With RAID1, i.e. mirrored disk, I’ll end up with 1TB of space. Some of you might argue that I should’ve bought bigger disks, since they are pretty cheap. But the growth of my images, if we look historically, has been around ~120GB of images that I want to save, per year, that means if I double my space now, I should be set for around 4 years (probably a bit less, but never mind), after 4 years I’ll probably want to upgrade my storage solution anyway, so there’s no sense spending money on disk space that I won’t use.

Anyway, setting up the device was easy enough, throw in the disks, boot it, and let it do its magic. Once the system is installed, I went through all of the security options just to check that it’s not connecting to some kind of Synology Anywhere-cloud, I don’t want the device to be reachable from outside of my network. Once I was assured that the thing was relatively locked-down, I migrated my data. Wired on a gigabit connection I got write speeds ranging from 45-60 MB/s, which is really acceptable, on the wifi it falls down a bit, but still usable. It took me a couple of hours, but finally I had uploaded all of my pictures, and it took 48% of all of the available space (archive from the N40L and the last couple of months).

One of the big selling points with this specific model was the large rear fan. The larger the fan, the more air it can move at a slower speed, and obviously a slower speed means less noise.

Now granted, I haven’t used the NAS for that long, but so far it’s been everything that I needed, which wasn’t very much.
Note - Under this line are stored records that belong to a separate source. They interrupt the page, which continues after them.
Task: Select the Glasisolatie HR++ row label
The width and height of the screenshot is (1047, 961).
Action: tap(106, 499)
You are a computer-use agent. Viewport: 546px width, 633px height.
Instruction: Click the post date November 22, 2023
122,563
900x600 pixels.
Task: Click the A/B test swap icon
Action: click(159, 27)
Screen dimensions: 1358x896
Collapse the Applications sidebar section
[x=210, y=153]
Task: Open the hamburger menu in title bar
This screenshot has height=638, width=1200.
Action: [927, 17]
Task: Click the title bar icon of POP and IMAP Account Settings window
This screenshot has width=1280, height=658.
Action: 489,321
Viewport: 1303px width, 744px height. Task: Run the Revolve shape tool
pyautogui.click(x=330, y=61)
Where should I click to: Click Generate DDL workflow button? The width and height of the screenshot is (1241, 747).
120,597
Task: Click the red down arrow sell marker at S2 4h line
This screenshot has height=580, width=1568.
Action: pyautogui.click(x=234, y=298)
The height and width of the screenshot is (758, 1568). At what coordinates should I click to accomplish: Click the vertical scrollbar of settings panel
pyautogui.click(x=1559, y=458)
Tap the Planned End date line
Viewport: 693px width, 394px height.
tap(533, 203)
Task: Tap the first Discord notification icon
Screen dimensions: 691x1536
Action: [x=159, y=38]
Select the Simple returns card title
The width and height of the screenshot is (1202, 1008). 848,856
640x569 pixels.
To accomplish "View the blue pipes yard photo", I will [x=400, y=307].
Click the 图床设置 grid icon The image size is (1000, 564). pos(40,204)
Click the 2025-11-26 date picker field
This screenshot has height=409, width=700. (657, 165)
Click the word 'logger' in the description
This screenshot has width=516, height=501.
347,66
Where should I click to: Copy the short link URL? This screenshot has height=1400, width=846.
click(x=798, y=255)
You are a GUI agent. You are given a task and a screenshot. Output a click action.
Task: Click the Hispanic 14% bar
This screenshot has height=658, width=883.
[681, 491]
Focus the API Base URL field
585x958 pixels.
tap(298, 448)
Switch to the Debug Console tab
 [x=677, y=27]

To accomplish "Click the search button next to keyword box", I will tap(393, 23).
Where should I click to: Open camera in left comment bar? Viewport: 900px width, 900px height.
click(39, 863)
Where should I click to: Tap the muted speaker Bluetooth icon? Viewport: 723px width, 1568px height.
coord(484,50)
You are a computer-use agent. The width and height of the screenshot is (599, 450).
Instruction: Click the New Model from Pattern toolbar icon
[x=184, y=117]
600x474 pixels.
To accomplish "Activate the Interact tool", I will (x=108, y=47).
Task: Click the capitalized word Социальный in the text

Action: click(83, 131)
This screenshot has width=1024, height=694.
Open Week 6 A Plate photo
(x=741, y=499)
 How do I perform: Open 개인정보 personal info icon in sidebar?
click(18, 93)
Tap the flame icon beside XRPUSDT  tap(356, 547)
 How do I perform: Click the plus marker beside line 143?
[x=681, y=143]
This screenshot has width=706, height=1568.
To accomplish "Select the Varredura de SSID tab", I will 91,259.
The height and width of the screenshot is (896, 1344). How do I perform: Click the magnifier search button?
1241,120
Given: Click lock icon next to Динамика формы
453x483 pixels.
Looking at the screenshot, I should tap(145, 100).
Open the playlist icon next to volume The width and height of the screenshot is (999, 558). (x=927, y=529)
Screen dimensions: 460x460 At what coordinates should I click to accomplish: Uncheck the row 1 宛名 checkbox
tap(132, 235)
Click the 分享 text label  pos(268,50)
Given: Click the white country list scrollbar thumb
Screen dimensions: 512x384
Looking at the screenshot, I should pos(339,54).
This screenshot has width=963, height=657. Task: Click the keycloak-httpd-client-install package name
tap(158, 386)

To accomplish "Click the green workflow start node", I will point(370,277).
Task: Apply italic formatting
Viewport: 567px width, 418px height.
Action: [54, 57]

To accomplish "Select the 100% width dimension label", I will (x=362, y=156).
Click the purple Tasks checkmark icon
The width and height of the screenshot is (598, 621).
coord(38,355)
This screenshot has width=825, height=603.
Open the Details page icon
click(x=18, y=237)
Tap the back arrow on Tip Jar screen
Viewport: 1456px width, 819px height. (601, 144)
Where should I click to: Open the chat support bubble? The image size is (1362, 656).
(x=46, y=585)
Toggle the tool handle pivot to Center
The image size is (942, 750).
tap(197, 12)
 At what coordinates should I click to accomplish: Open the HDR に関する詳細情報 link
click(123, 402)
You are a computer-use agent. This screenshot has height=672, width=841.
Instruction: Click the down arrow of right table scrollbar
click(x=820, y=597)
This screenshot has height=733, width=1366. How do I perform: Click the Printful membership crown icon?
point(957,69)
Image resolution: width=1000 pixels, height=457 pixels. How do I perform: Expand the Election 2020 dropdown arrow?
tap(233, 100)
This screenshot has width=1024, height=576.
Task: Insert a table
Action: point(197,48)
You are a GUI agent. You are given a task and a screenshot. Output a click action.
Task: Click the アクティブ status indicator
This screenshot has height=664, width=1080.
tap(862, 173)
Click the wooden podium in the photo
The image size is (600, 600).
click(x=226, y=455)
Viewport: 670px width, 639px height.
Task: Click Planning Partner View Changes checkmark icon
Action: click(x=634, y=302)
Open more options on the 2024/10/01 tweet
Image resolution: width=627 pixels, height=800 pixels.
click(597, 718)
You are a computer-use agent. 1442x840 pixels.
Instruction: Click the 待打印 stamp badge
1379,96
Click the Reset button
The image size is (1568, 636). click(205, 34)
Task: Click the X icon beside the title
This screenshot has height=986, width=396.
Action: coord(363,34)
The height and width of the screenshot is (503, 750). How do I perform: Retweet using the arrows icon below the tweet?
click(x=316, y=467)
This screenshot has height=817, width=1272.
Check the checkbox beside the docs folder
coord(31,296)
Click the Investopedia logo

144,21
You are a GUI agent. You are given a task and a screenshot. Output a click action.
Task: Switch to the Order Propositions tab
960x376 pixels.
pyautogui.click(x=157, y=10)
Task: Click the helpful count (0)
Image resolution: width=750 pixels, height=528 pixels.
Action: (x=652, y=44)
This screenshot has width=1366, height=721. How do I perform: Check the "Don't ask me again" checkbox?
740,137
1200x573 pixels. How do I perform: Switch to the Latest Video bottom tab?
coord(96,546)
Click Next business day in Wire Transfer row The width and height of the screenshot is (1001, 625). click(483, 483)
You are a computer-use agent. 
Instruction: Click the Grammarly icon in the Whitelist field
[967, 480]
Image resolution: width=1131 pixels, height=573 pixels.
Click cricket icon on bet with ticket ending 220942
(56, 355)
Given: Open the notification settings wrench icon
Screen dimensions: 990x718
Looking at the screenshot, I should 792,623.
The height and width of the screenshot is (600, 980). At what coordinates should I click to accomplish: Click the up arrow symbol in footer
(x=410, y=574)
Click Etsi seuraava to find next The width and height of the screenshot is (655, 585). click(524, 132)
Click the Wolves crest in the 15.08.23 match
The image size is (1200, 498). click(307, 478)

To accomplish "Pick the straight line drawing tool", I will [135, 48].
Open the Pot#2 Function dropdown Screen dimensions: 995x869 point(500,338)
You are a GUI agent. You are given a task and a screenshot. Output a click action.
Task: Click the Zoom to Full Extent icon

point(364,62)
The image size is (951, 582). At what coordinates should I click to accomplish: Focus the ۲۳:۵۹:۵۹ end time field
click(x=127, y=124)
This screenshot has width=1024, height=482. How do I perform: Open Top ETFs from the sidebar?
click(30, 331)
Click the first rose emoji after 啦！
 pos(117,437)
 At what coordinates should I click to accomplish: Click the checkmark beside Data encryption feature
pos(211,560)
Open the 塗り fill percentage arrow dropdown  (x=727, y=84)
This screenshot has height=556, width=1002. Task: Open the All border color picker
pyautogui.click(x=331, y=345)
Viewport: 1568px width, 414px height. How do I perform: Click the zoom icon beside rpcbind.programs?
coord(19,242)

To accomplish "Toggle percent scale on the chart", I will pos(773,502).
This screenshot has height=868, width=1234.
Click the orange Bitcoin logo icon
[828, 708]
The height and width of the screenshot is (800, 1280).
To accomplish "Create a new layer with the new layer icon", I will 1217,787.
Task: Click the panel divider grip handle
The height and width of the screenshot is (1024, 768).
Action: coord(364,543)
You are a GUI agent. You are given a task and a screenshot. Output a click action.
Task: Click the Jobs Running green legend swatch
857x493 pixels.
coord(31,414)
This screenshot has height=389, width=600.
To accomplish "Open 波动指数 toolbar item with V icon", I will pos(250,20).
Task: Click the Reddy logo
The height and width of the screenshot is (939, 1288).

I have it in the living room, hidden in a bookshelf, I’ve also configured it to be as quiet as possible.

I’d like to note that the reason for using RAID1 in my case is not because I think it’s acting as a backup, because it doesn’t, I want it for availability. My backup solution currently consists of me manually archiving the data to a bunch of separate disks that I move offsite, rotating them, not ideal, as in I don’t have a continuous and automated backup (which isn’t really backup per se), but so far I haven’t found a cloud backup supplier that I’d trust.